Food was killer. From the first coffee at Ghiradelli and cream puff at Beard Papa to the insane Kryptonite at Ike’s Place to the refined bistro fare of Thomas Keller’s Bouchon to the simplicity of a picnic foraged from Napa’s Dean and Deluca, I was stuffed to the gills with the finest flavours possible. My favourite of the trip? The Kryptonite…by a long shot.

Ike’s Place is a sub shop in the Castro area that V. had noticed on Man Versus Food. From the get-go, I knew that a pilgrimage was required even though it was far from anything else we wanted to experience. The walk on Market failed due to distance and krunk-afficionado street-walkers, so I suggest taking the tram out to Castro from the main core.

The shop is a production kitchen with a board of possible sandwiches. The Kryptonite and its sister sub, The Doomsday, are not on the menu, but are the most brilliant combinations of flavours for the foodie. Imagine roast beef, corned beef, pastrami, salami, turkey, bacon, ham, mozzarella sticks, stuffed jalapeno poppers, beer battered onion rings, avocado, pesto, extra pepper jack and dirty sauce crammed into a large loaf of buttered bread. The thing must have weighed four pounds, I swear. I ate one half at 3pm, and ate the other for a late-night snack [no food in between]. Best sandwich EVER.

Le Bouchon Thomas Keller

Second on my food experiences from the area, was Thomas Keller’s Bouchon in Yountville. Yes, they messed up my reservation. Yes, they almost did not let us in, despite my having corrected the error the night before. Yes, I used my best “jedi mind trick” phrase: “But surely you mean to let us in…you would not stop me from entering.” The manager was, actually, quite good about it, and I was seated with the caveat that we could not linger due to a corporate dinner that evening. Fair enough.

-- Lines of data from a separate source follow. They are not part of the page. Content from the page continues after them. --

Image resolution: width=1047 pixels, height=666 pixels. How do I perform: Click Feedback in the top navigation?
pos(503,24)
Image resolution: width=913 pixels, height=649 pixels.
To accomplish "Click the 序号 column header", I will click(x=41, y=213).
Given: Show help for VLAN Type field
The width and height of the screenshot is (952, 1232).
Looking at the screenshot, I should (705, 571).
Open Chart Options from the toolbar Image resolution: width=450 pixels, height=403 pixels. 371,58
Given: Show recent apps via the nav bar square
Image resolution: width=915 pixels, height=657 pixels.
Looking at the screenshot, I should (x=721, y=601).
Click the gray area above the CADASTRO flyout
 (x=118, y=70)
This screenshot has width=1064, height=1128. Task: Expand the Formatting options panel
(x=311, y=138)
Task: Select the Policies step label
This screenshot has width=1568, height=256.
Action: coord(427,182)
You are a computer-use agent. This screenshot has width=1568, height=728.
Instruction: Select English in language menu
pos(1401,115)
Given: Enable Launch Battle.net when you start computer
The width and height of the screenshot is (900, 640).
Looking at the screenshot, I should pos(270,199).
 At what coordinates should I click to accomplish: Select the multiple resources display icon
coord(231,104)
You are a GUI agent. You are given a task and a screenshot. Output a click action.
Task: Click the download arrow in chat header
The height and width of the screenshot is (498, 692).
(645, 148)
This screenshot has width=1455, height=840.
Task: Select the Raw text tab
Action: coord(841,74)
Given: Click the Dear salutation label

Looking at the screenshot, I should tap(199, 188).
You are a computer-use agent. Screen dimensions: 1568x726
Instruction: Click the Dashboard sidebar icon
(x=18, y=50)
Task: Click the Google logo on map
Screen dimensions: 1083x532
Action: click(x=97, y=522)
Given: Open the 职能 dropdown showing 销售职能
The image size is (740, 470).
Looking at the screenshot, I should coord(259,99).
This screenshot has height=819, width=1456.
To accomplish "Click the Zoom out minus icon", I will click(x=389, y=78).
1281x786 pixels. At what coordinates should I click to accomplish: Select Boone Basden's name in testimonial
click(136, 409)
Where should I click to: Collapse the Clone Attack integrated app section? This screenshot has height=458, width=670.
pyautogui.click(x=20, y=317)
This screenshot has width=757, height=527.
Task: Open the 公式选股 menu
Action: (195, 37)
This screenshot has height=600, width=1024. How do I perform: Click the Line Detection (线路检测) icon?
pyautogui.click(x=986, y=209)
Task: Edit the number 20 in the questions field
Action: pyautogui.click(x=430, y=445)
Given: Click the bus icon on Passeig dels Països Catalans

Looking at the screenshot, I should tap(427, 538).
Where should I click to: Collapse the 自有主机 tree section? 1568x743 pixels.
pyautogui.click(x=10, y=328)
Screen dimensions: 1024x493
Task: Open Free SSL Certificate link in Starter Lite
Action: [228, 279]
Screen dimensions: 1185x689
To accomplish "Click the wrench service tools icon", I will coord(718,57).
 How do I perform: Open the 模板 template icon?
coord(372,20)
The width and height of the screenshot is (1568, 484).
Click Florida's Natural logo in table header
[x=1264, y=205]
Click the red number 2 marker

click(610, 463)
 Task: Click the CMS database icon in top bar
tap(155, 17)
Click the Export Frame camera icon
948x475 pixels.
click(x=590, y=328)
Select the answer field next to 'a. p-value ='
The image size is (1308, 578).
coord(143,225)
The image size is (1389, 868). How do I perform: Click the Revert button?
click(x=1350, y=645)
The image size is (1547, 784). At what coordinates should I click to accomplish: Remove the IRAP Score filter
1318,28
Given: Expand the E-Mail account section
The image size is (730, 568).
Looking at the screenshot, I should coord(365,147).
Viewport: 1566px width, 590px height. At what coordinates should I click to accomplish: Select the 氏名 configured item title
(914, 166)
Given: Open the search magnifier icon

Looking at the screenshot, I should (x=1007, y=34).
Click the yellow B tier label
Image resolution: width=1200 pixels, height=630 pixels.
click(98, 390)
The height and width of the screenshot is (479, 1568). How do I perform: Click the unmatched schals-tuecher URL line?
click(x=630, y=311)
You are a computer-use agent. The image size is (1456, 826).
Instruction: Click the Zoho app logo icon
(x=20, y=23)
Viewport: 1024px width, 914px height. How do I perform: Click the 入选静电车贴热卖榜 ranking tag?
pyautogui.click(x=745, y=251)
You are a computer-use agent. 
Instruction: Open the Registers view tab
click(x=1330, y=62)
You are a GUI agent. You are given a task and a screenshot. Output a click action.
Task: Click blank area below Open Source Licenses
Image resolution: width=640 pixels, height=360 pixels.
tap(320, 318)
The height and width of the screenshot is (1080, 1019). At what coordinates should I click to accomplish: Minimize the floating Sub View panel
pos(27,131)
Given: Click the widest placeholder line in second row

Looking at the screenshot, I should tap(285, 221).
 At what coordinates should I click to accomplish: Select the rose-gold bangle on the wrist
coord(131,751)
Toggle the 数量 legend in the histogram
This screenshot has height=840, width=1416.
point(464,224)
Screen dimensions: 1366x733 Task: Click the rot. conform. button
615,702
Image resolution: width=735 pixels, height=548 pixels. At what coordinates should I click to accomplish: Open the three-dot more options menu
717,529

I went for the simple: a fruit de mer platter that rang in at $110. V. and I had shared a cooked platter in Capetown, South Africa that was similar, but the West Coast raw bar seemed too key to miss. Brilliant. Fresh lobster, clams, oysters, mussels and shrimp all came together on two levels of ice and zinc platters. Matched with the Abraxas Vins de Terroir from Robert Sinsky Vineyards [we visited this vineyard on our second day], it was heavenly and light enough to leave anyone not feeling ill.

And then there was dessert…

Bouchon at Yountville

I went with the trio of chocolate bouchons with a strawberry ice cream, and then went with the classic tart au citron. Both were flawless. Both were better renditions of the classics than I have ever tasted.

It is important to mention that one reason for me to visit the food meccas across the world is to gain knowledge for the food photography part of my business. I need to see the platings, experience the table settings and the restaurant lighting to ensure that my stylings never look dated. I also go so that I can emulate the best ideas and executions at home. With Keller, especially, I have taken away a strong understanding of the bistro ideal. A few years back, I eagerly read his Bouchon cookbook, and perfected my roast chicken, roast beets, and rillettes. Now, I think that I can swing the platter when I am on PEI, and I know that I can replicate a few of the other dishes just having seen and tasted his other food. Never underestimate the power of one great meal at an iconic restaurant; it can change your life if you are paying attention to the details.

Finally…I stopped at Dean & Deluca while lost on our way to Frog’s Leap Vineyard in Rutherford. I could have spent thousands of dollars on wines, cheeses and utensils there. Instead, I grabbed a Bouchon baguette, a rabbit terrine and two fresh, local cheeses to picnic later in the night. The bread board was also a necessary purchase – the pig was too cute, and I can never have too many presentation boards for photography. As you can see it is a perfect size for the 50mm lens; at f.1.2 only the foreground remains in focus. I should also mention that I picked up a Miyabi Morimoto 600D Santoku knife at Sur le Table for a mere $78. The Damascus steel is nice to look at, but really it is the perfect balance that draws me to this series. They may be getting phased out, but if you come across any of these, then check them out. A chef’s knives are everything – I can lose my job, my home and my other stuff, but as long as I have my knives then I can always, always find a floor to crash on.